§ TASK REQUIREMENTS: Could you filter the records below and keep only the lines with the word "computer"?

Screenshot grounding data:

□ □ □

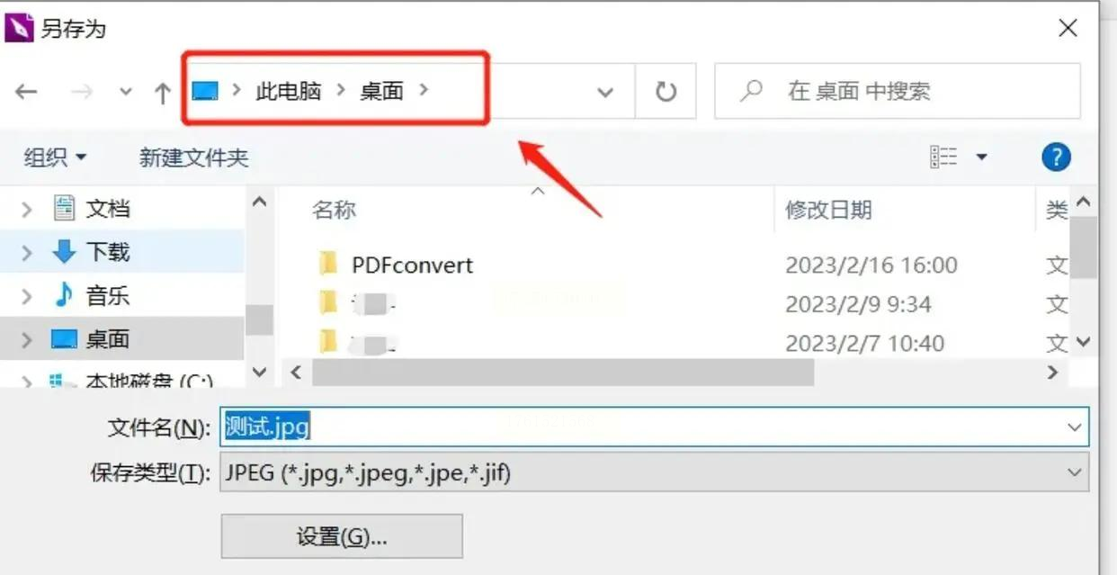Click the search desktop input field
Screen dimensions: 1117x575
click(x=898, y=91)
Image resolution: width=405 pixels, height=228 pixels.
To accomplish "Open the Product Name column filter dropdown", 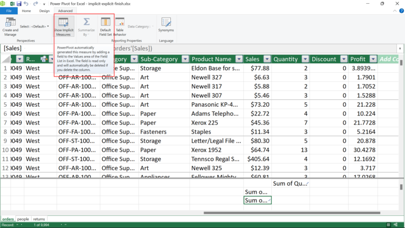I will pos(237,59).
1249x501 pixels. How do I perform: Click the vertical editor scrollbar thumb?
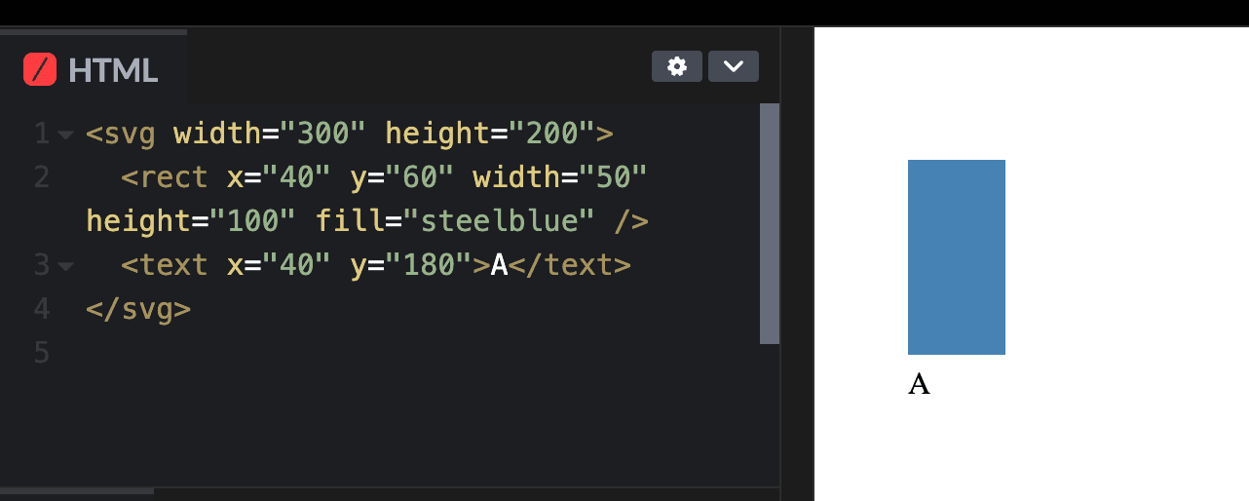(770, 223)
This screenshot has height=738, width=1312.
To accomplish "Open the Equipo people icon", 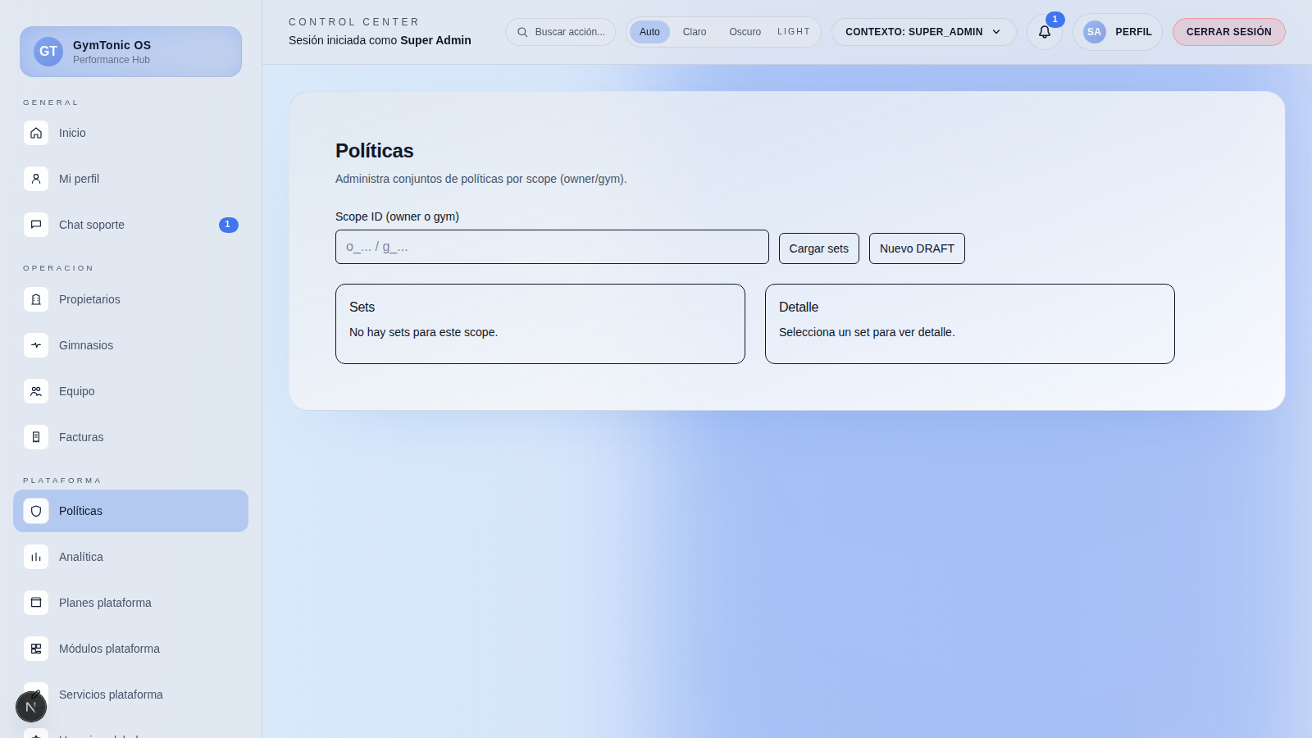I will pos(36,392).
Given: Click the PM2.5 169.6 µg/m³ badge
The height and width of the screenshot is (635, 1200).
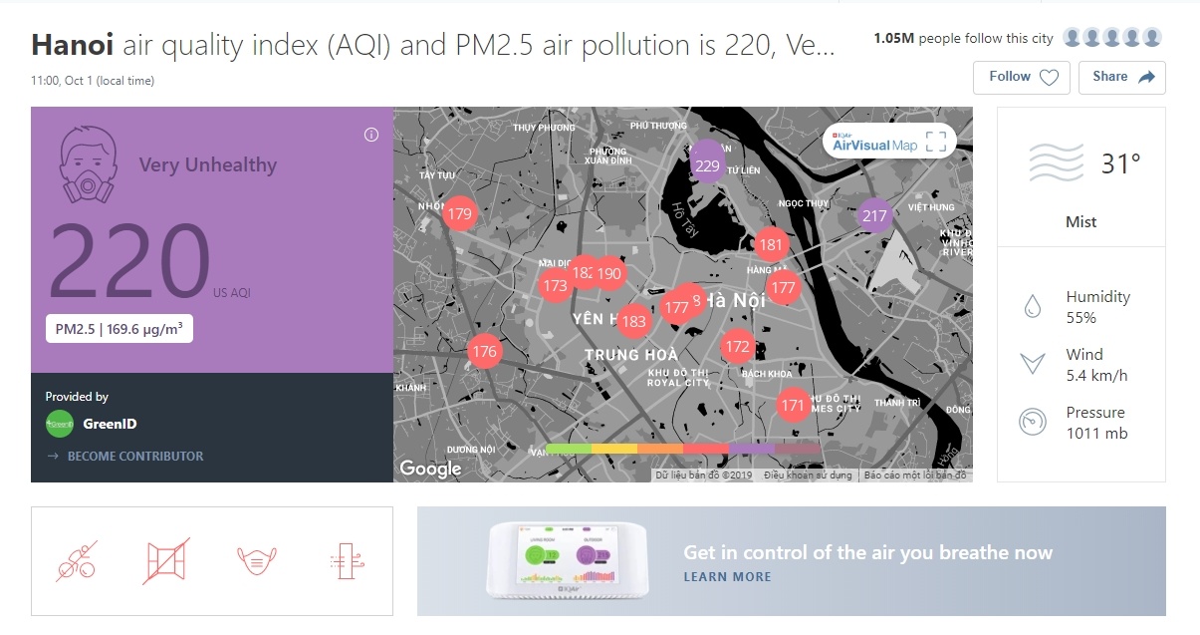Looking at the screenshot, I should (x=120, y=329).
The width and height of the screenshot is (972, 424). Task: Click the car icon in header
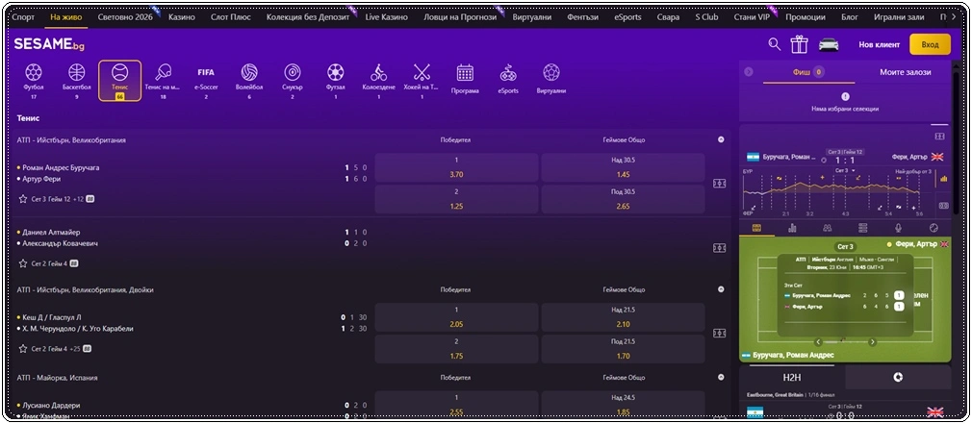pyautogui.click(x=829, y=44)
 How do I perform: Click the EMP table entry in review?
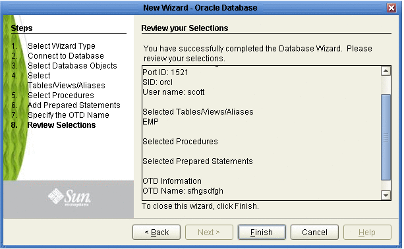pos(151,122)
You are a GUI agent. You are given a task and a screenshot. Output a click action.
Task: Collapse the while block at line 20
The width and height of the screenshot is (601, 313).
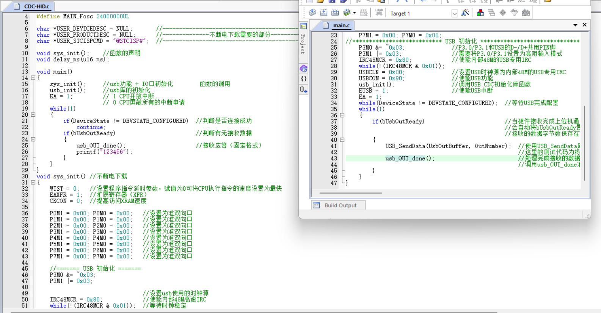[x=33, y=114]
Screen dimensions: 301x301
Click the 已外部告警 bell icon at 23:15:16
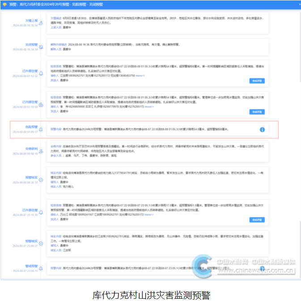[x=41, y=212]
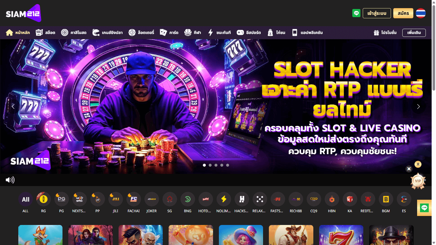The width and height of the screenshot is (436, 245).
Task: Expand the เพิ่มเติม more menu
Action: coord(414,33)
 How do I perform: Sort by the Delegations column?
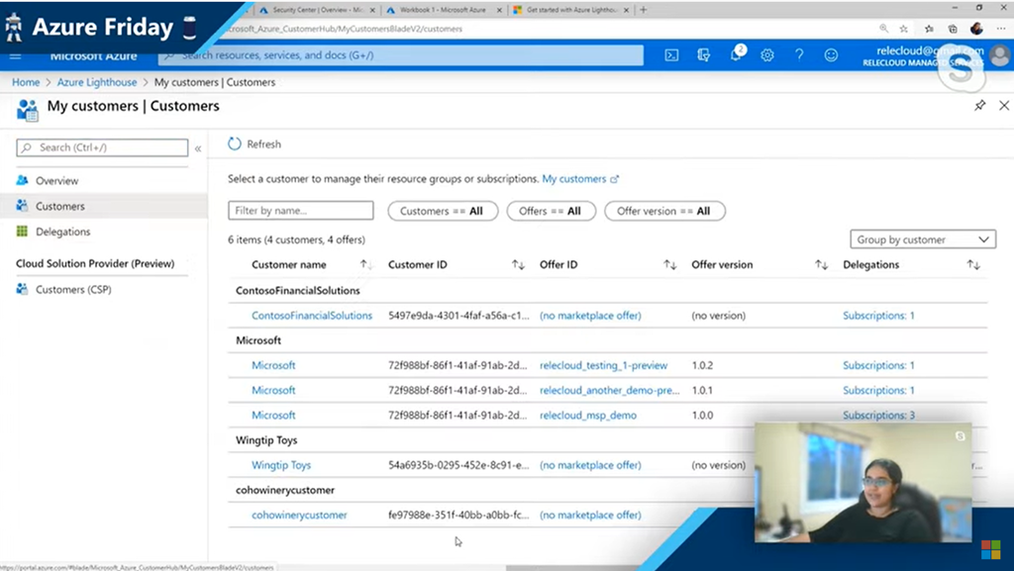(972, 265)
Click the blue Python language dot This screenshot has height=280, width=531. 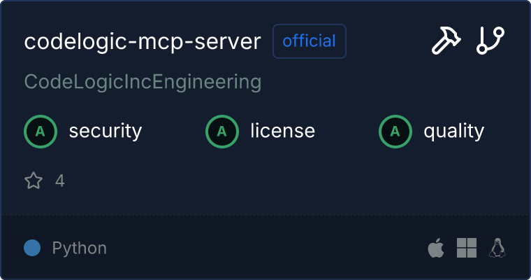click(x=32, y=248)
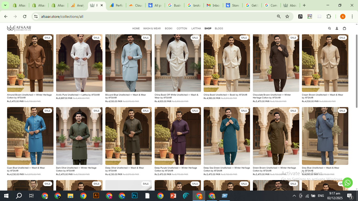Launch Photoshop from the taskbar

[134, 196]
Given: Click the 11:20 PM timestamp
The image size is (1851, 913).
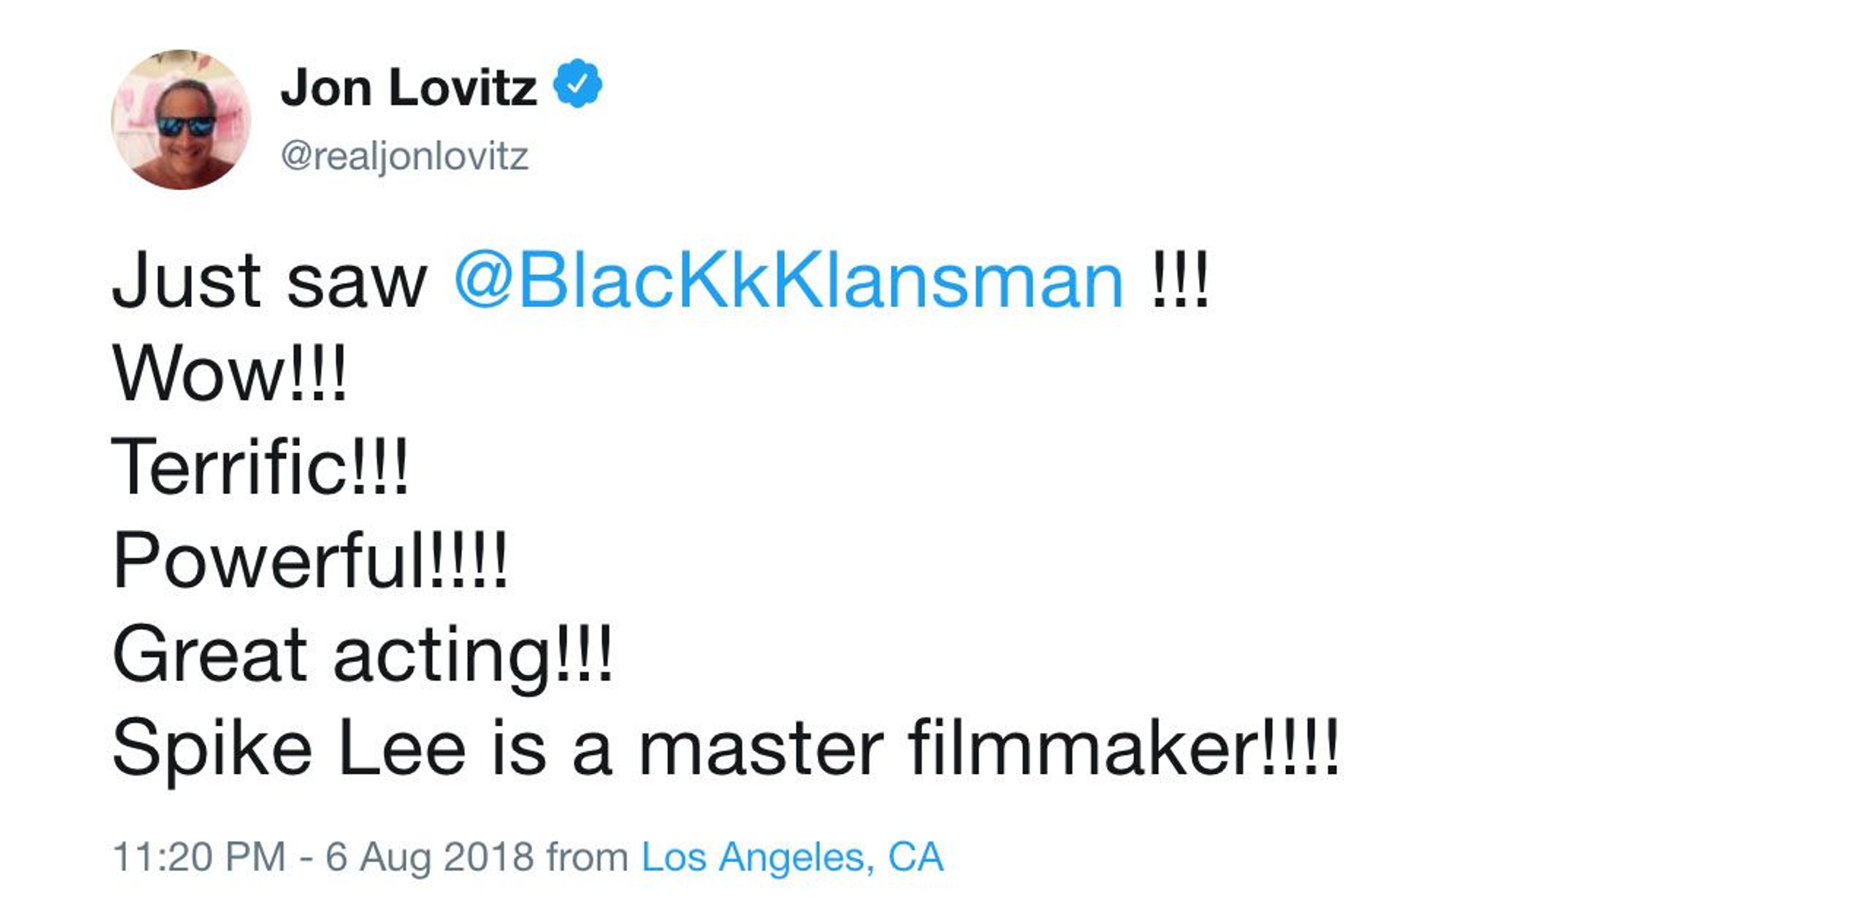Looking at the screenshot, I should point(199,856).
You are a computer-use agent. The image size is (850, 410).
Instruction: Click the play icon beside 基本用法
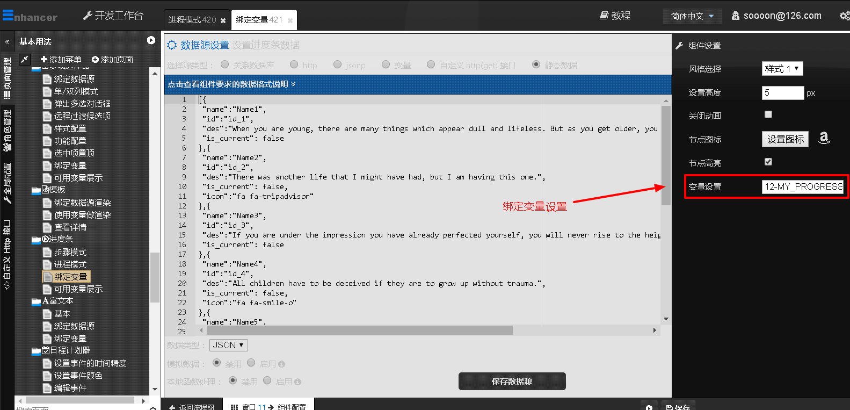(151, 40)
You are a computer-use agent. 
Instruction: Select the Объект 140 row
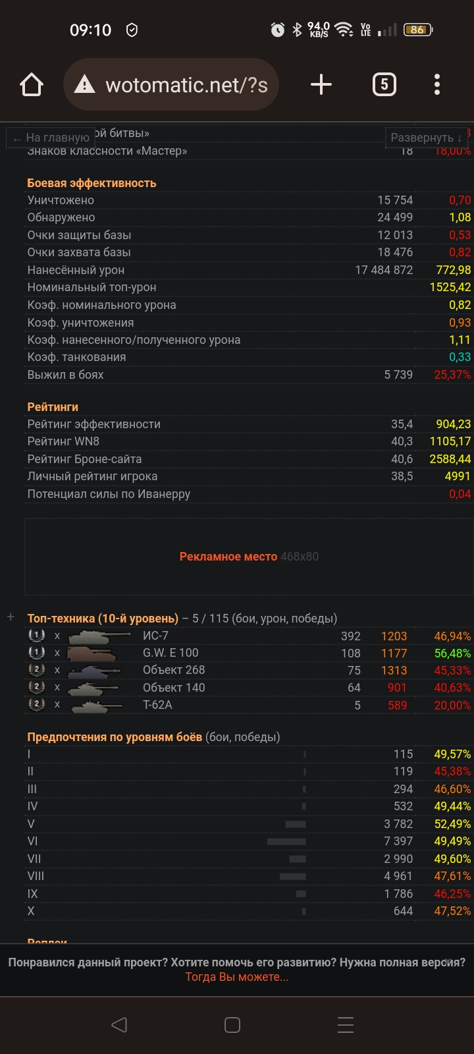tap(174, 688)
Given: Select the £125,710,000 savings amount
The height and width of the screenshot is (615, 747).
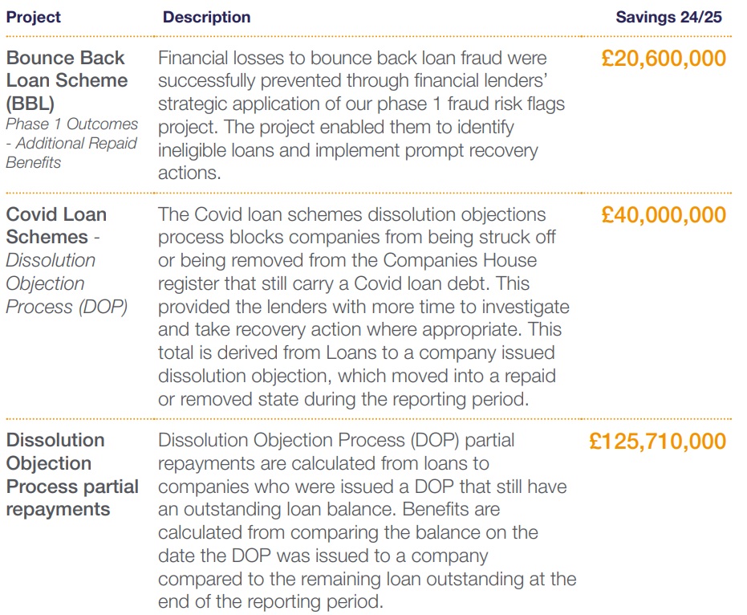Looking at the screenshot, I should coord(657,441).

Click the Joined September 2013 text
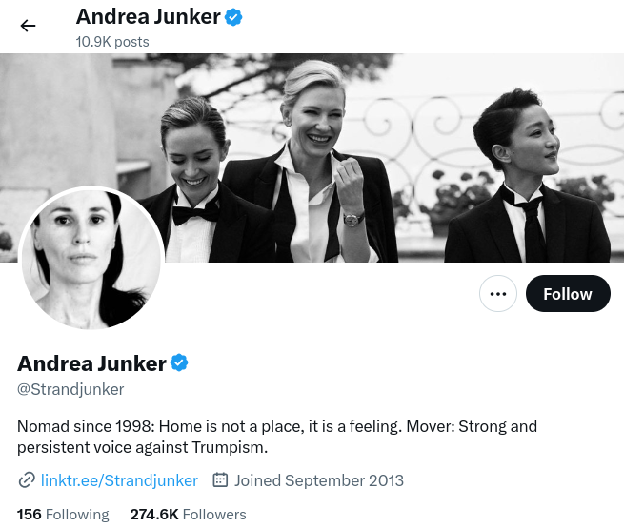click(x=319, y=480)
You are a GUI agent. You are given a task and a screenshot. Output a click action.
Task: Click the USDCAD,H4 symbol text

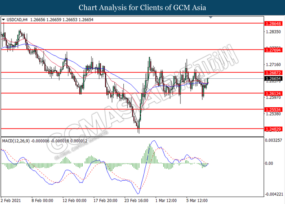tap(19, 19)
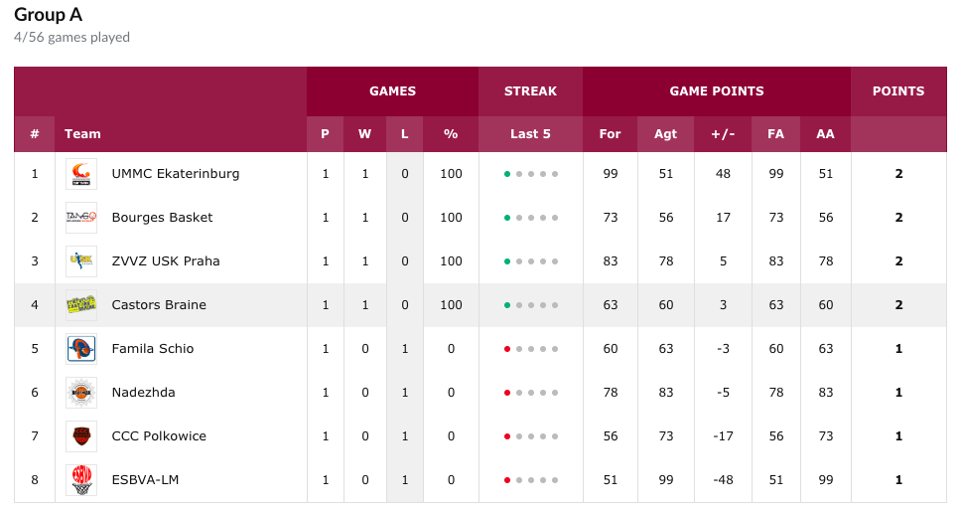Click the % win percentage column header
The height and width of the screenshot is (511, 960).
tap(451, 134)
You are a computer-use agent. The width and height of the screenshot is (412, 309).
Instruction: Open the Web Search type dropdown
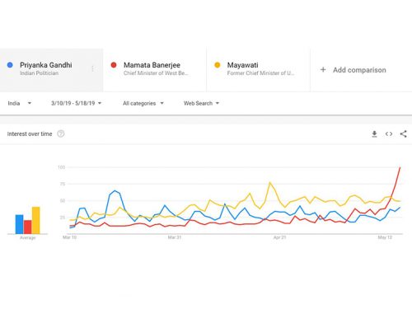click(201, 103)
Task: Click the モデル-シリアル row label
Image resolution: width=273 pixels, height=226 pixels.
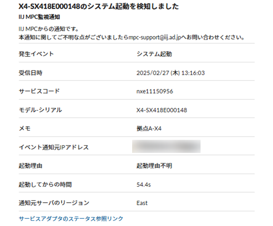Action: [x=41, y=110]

□ □ □

§ EXERCISE RESULT:
You are a computer-use agent. The image size is (850, 410).
You are a computer-use agent. 
You are a computer-use agent. The width and height of the screenshot is (412, 309).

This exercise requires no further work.